The Curtiss AT-9 was designed to be difficult to fly and land, or perhaps more precisely, it was designed to mimic the handling characteristics of much larger, heavier, and speedier airplanes. The 'AT' in AT-9 stood for 'advanced trainer', and the aircraft was intended to teach cadets fresh off of primary trainers how to fly high performance twin-engine aircraft, which by 1940 were set to become a large portion of Army Air Force combat equipment.

The AT-9 was a product of Curtiss-Wright's Airplane Division at St. Louis. Originally the Curtiss-Robertson company, after Curtiss and Wright merged in 1929 it became the new firm's civil aviation shop. In 1934, while the original Curtiss facility at Buffalo was designing the Hawk 75 pursuit ship, the St. Louis designers were building the CW-19 Coupe. Though this was a two seat aircraft meant for civil customers, with an engine of just 90 hp, the CW-19 was a low-wing cantilever monoplane of all metal stressed-skin construction, and was quite capable of further development with more powerful motors. The lines of its fuselage, and its wing-plan, can clearly be seen in subsequent single-engine designs out of St. Louis, such as the CW-21 interceptor, with its 900hp Cyclone engine, and the CW-22 Falcon trainer.

When the design team at St. Louis, led by George Page, set out in 1940 to create a twin-engine transition trainer for the Army (under the company designation CW-25), what they produced was in essence a CW-19 scaled up and altered to accommodate two engines instead of one. The prototype, which first flew early in 1941, had a squared-off fuselage of steel tube and fabric, owing to concerns over whether the supply of aluminum would be sufficient for both combat and training planes, but when the Army accepted the design, this was discarded in favor of the modern all metal construction employed by the Airplane Division ever since the ancestral CW-19. The Army initially ordered 150 AT-9 aircraft, which were among the first items produced at a mammoth new facility being built for the St. Louis branch of Curtiss-Wright with government assistance. These aircraft reached training units early in 1942, and were followed by another 341, plus an additional 300 examples of a slightly modified version, designated AT-9A, ordered in 1942.

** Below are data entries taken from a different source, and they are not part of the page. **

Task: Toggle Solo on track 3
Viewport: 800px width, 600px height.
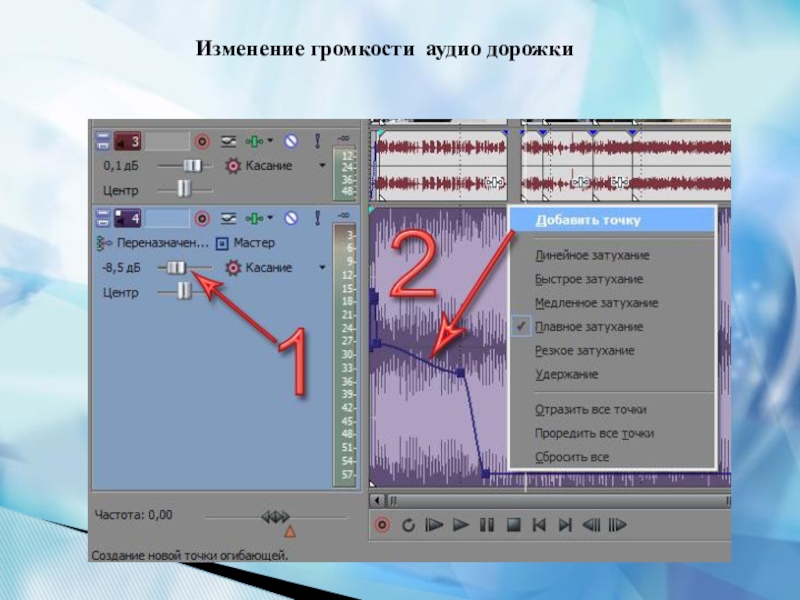Action: (x=317, y=141)
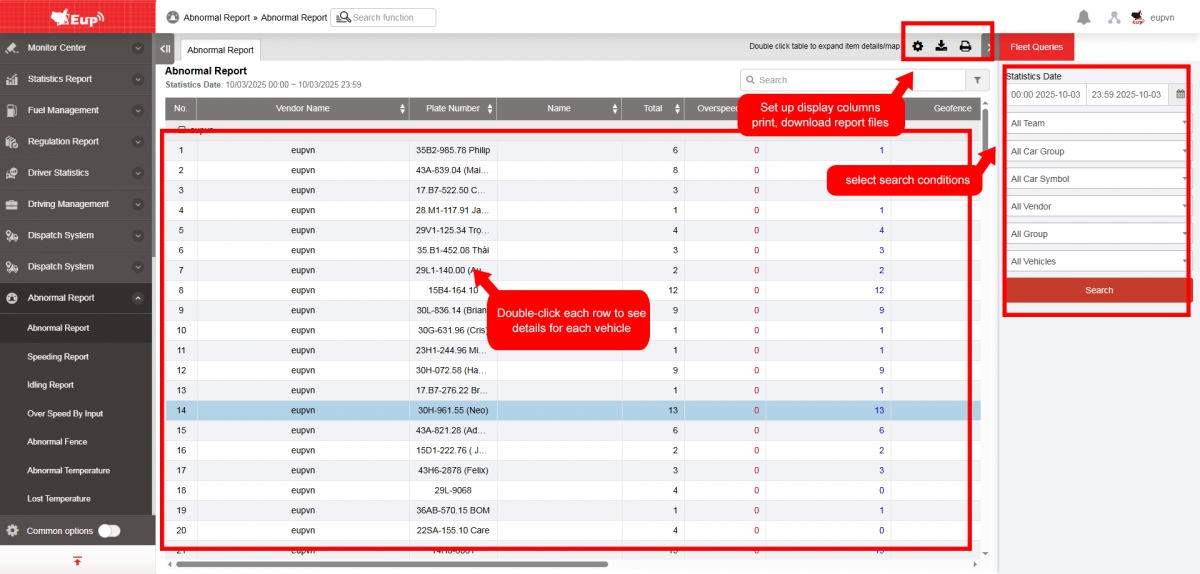Switch to the Abnormal Report tab
This screenshot has width=1200, height=574.
tap(220, 50)
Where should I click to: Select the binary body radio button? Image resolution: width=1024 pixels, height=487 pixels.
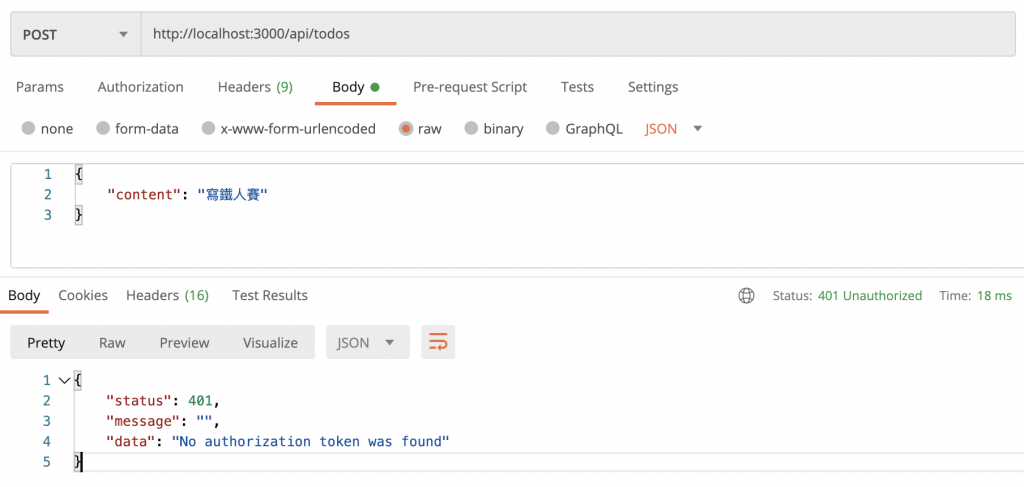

The AT-9 had a wing loading similar to that of the CW-21 interceptor, but its engines provided only two thirds the horsepower. This relative lack of engine power was at the root of most of the AT-9's 'tricky' flight characteristics. Poor stability in pitch and yaw owed something to this, as the aircraft just was not moving fast enough to give the stabilizing surfaces all the bite they needed, and so did the AT-9's proneness to sudden stalls, for even at its fastest, an AT-9 was not going much faster than its stall speed. A steep descent was required to keep up speed when landing, and pulling up the nose to do a 'three point' landing could easily result in a stall and a wreck. On the other hand, the AT-9 was fully aerobatic, and there were some pilots, cadets as well as instructors, who liked the type immensely, describing it as a 'hot-rod', and a real treat to fly. The AT-9 was certainly a fast and responsive machine by compare to basic trainers, and to other twin engined advanced trainers serving alongside it, such as Beechcraft's AT-10 and Cessna's AT-17. There is room to wonder how the AT-9 might have performed and handled had it been fitted with a pair of 450hp Wasp Juniors, rather than a pair of 295hp Lycomings.

This model represents AT-9 41-5891 early in its service at Williams Field in Arizona. This aircraft was one of the very last of the first production batch of 150, and still bears the factory applied national markings, in a style which lingered in training units for some months after removal of red centers and stripes was ordered. The letter 'Y' on the fuselage indicated Williams Field in the sometimes opaque coding system employed by Army training commands, introduced around May of 1942. An in-flight photograph shows this machine with the fuselage codes, but with its cowlings in bare metal, and with no anti-glare panel.